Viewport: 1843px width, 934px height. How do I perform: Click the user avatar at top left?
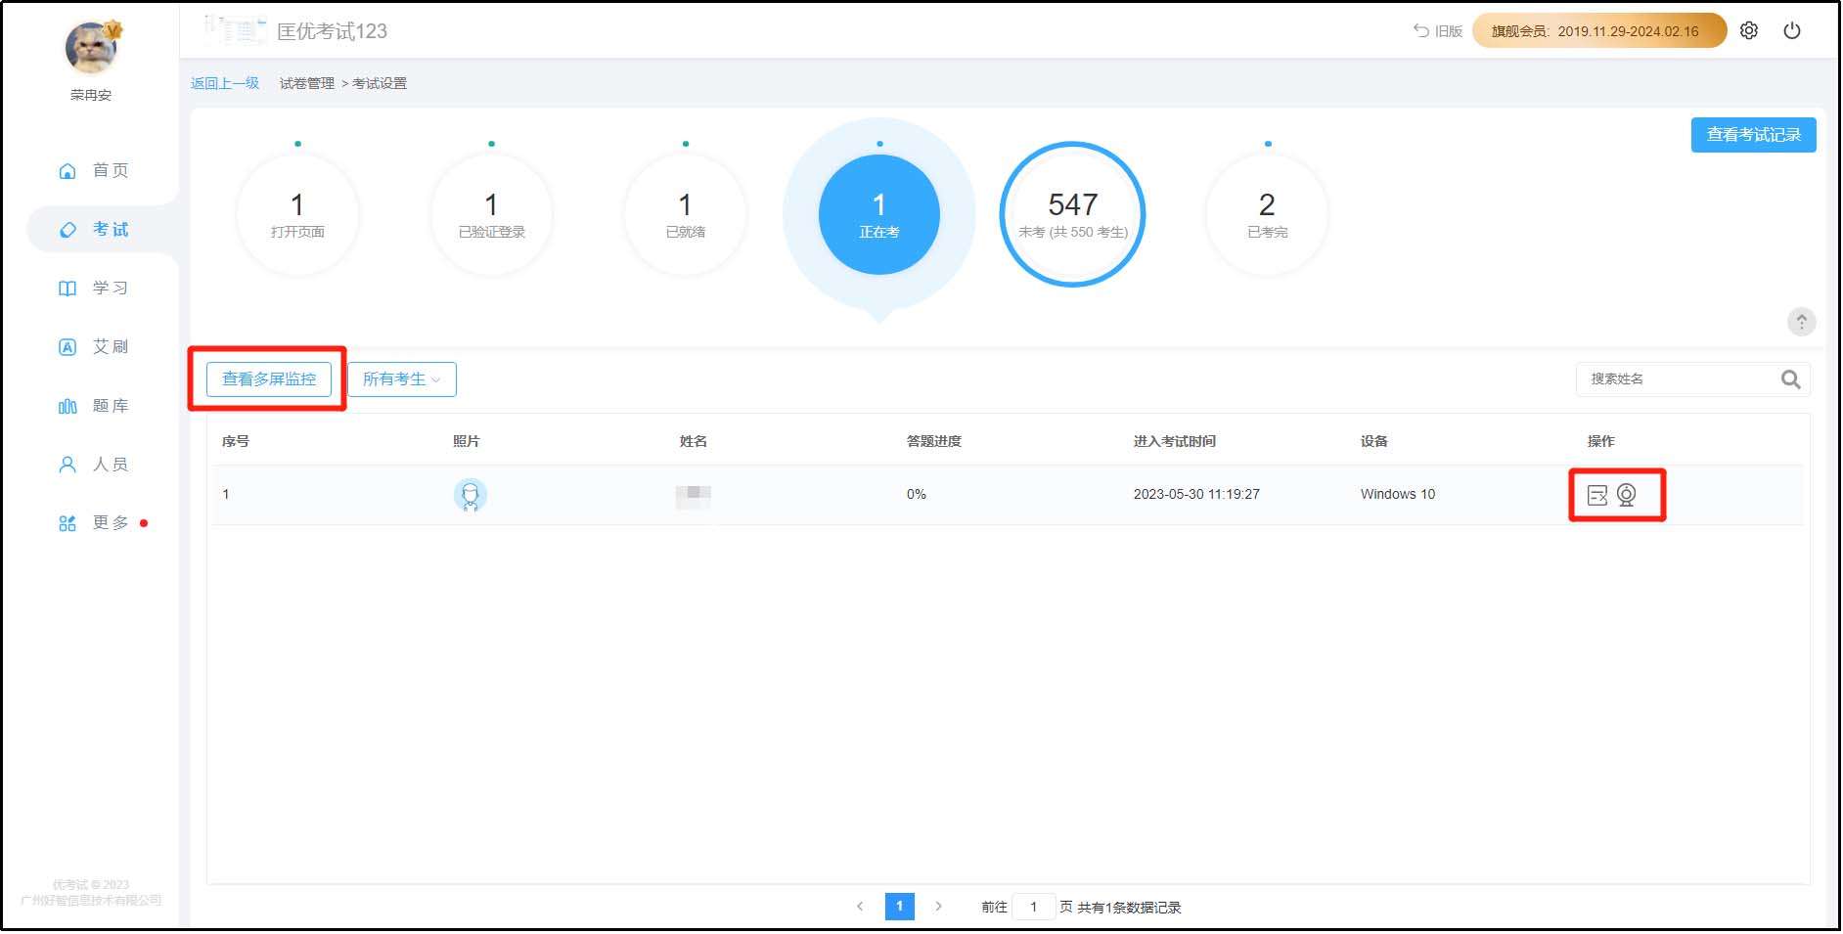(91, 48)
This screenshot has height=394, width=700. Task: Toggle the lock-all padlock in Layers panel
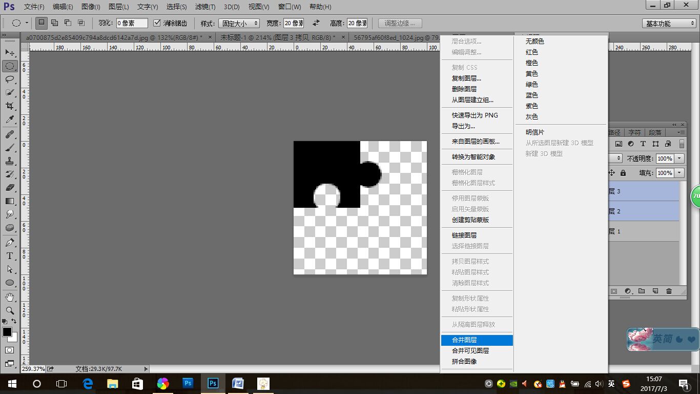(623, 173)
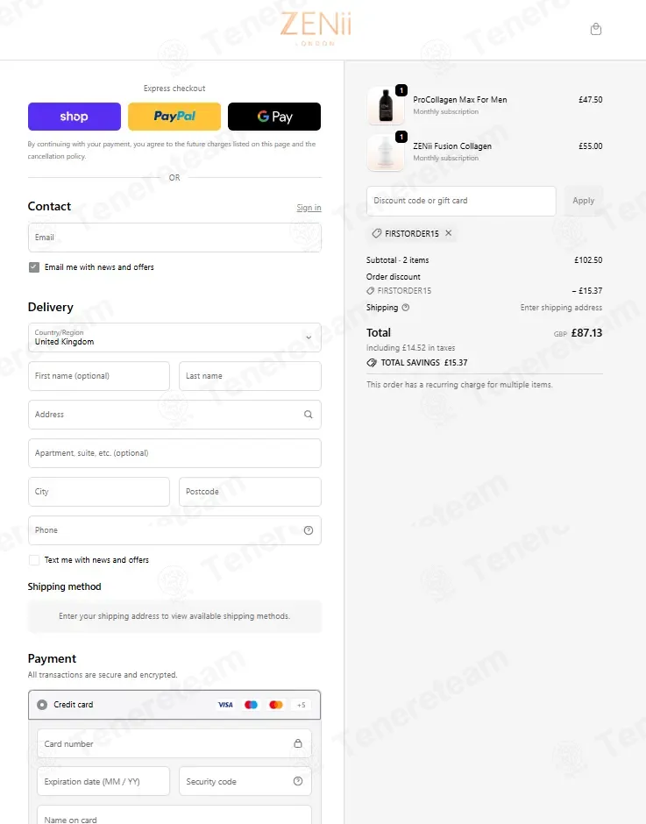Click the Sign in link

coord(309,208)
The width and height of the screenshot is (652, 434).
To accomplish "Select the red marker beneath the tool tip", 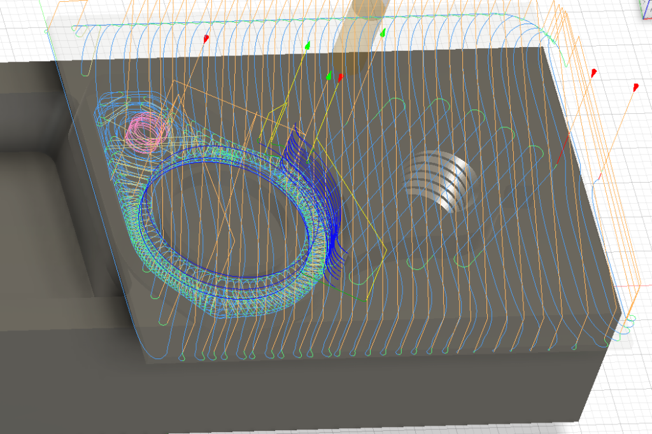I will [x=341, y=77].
---
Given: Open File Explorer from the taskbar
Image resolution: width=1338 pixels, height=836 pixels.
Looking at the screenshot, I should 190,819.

_Exercise instructions:_ Rewrite the rows from the line with "Given: Open File Explorer from the taskbar" up to and including the line with "Looking at the screenshot, I should 190,819.", putting "Start menu" in place of "taskbar" and keeping everything else the same.

_Exercise result:_
Given: Open File Explorer from the Start menu
Image resolution: width=1338 pixels, height=836 pixels.
Looking at the screenshot, I should 190,819.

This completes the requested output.